The Family We Choose
By Lupie Janos
Maybe it is because of a recent loss, or the battle with grief that is currently raging in my heart and in my head, but a lot of time has been dedicated lately to thinking about the family we choose. That old adage, blood is thicker than water, is often used to express the conviction that familial bonds are stronger than and should supersede the bonds of friendship or even romantic love. The saying dates to the 12th century, but our world has certainly changed since then. And really, of everyone we know, how many people have an intact and uncomplicated family? The fact is: blood relations do not always guarantee things like love, tight knit bonds, security or acceptance. Sometimes, we find ourselves shunned or not accepted in our birth families. This opens up the opportunity, and allows us to choose who we include in, and consider our “family.”

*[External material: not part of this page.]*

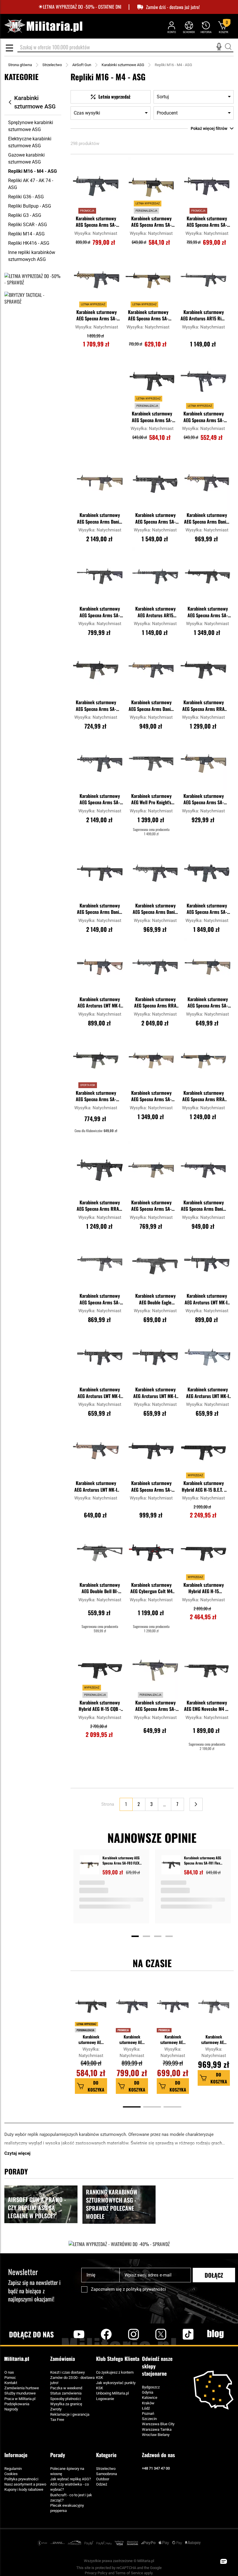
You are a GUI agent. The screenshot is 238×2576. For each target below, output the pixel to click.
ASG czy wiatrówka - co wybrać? (69, 2487)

“Grief never ends. But it changes. It’s a passage, not a place to stay. Grief is not a sign of weakness, nor lack of faith. It’s the price of love.” – Unknown
According to Merriam-Webster, families are children and their parents, or people with a common ancestor. But family is not always simply defined, especially in the LGBTQ community. Many members of our community did not have the best experiences growing up, discovering themselves or coming out in their family of origin. Whether impacted by religion, cultural ideologies or homophobia, some of us experienced traumatic episodes, abuse, physical aggression, emotional warfare, isolation or abandonment in our birth families. Coming out as a youth for some of us was met by parents disowning us, or with “friends” turning their backs on us. Members of our community may have experienced very lonely periods in their life, and it may have remained that way had we not discovered other people in the LGBTQ community, persons who were kind by nature or people whom related us.
So, over the years some of us have collected our family as our definition of family evolved and expanded. Sometimes it was a person we worked with, sometimes someone we met at a bar or met doing some type of recreational activity. Sometimes we are adopted into other people’s families who were lucky enough to be cohesive, strong, intact, and who recognized they had love to share. And sometimes, family comes in the form of a four-legged companion, those guys that steal our hearts without knowing, are always glad to see us and be near us, and who listen without judgement.
Maybe a part of it is that we get to choose our friends. And unlike our birth families, friends come into our lives without the emotional baggage that can accompany our siblings, parents or extended family members. According to Psychology Today, “we pick our friends and they pick us, that complement brings an affection that makes us feel secure and valued”. Sometimes those friendships grow to include a deep connection and an authentic, organic love. That is family.
And maybe that is why when we lose those close friends, or a relationship we thought would last, or our four-legged kids cross the rainbow bridge, it hurts. We may grieve more for any one of those chosen family than we would for a blood relation. And that is okay, it is real, and it is deserved. Family is what we choose for it to be. The love we choose to give is a choice, and the love we receive in return is a gift. There is no definition that sets parameters or establishes rules around it; it just is.